4. A peanut cleaning and sizing apparatus as claimed in claim 3 wherein, The slide bar (12) is connected to the slider (11) via a compression spring (14). The housing (1) is fixedly connected with a double-pole switch (15). The double-pole switch (15) has two toggle positions, which can respectively realize the forward and reverse rotation of the motor (5). The double-pole switch (15) cooperates with the slider (11).
5. A peanut cleaning and sizing apparatus as claimed in claim 4 wherein, The energizing switch (7) is electrically connected to the double-pole switch (15).

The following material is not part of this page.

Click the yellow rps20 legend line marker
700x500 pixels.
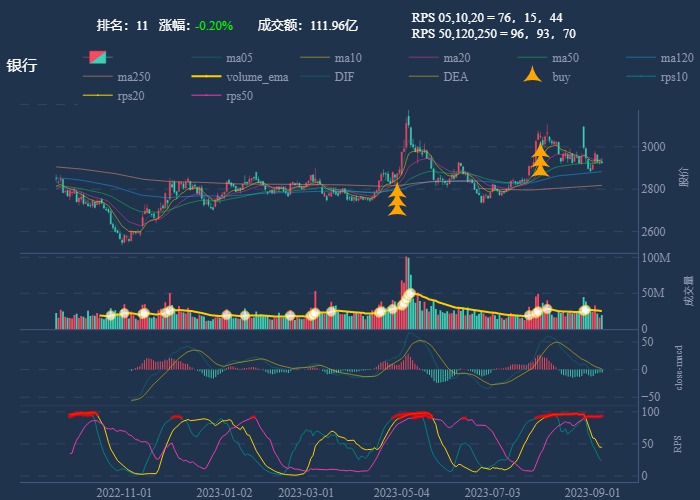click(98, 96)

6. A peanut cleaning and sizing apparatus as defined in claim 1, wherein, A mud and sand box (18) is placed below the filter screen (3), and a window is provided on the box body (1) for easy access to the mud and sand box (18).
7. A peanut cleaning and sizing apparatus as defined in claim 1, wherein, A vibration motor is fixed on the second screen (8), and several support legs are fixed on the second screen (8). The support legs are slidably fitted with sliding sleeves (19), which are placed on the ground. The sliding sleeves (19) and the support legs are fixed together by springs.
8. The peanut cleaning and sizing apparatus of claim 1, wherein, A stirring rod (21) is rotatably connected inside the cleaning chamber, and a motor is directly connected to one end of the stirring rod (21).